During this period, under the name "Mike Lendell", Rashkow wrote, produced and sang lead on a novelty tune "Please Phil Spector" which was not released in the U.S., but received airplay overseas. That recording was subsequently included in a BBC documentary film about Phil Spector and more recently a tribute compilation CD titled Phil's Spectre on ACE Records. Contractual issues stalled the Cymbal/Rashkow writing partnership shortly thereafter, although in 1983 Cymbal and Rashkow reunited and wrote a number of songs for the Nashville market.
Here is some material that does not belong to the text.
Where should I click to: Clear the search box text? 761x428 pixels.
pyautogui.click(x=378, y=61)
=== Partnership with Ellie Greenwich ===
In 1967, Rashkow formed Pineywood Productions and Pineywood Music with Ellie Greenwich. This was Rashkow's most productive period. In addition to the artists mentioned above, Rashkow and Greenwich signed Steve Tudanger as a writer and producer. Tudanger was a founder of the seminal doo-wop group The Four Evers and had been a voice in the Archies. As an artist, Tudanger had releases on Mercury Records and Wes Farrell's Chelsea label; though well-received, these were not successful. His song "Let Me Be Forever", as recorded by Steve Feldman, became a #1 hit in several South American countries. The Definitive Rock Chorale was a studio group and a vehicle for the Rashkow/Greenwich writing team, and utilized the vocal talents of NYC "A List" background and jingle singers, including Ron Dante, Toni Wine, Jimmy Radcliffe, Tony Passalaqua, Cashman, Pistilli and West and Ellie Greenwich herself. Their release "Variations On A Theme Called Hanky Panky" charted and became a minor cult classic. Rashkow and Greenwich also wrote and produced music for The Hardy Boys, an animated TV series.

==Other ventures==
Alone, Rashkow produced the radio personality and author Jean Shepherd and film personality Jason Holliday in spoken-word/comedy format, as well as Jesse Henderson, a Newark-based soul artist.
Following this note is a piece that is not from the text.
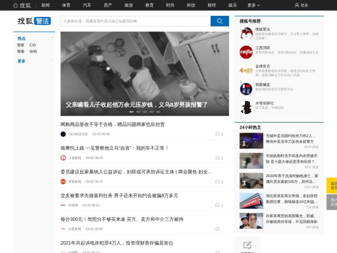Open the 科技 navigation menu item
This screenshot has width=337, height=253.
pos(191,5)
Shortly thereafter, Rashkow left the music business and went into advertising as a copywriter and creative director. In 1981, he formed his own advertising/graphic design firm, Two Minute Communications (T:MC), specializing in marketing for the race horse industry.

Within two years, T:MC became universally recognized as the outstanding marketing agency of its type. During that period, they represented numerous major farms and equine syndication organizations in both the US and Canada.

Their work in that field led to other areas of commerce. Changing the agency name to Group T:MC as they expanded, Rashkow revised the focus of the firm and developed a broad range of business-to-business clientele. Among their clients during the next decade were AT&T, ABB, Community Bank of New Jersey, Merrill Lynch, Maser Engineering, Schoor/DePalma and Langeveld Bulb Company.

In 1985, Rashkow was among the founders of New Era Bank, Somerset, New Jersey. He was elected to the Board of Directors and continued on that Board until 1993 when the bank was sold. For five of those years, he served as Vice-Chairman of the Board and also directed the marketing for the bank's credit card division.

In 1998, Rashkow sold the advertising agency, and for the next four years he and his second wife, Barbara, became full-time RV-ers.

== Personal life ==
Michael Rashkow married Mikie Harris, his song writing partner in 1966 and had two children, Randy and Roger (Duke).

Rashkow died on January 23, 2013, at a hospice near his home, surrounded by family.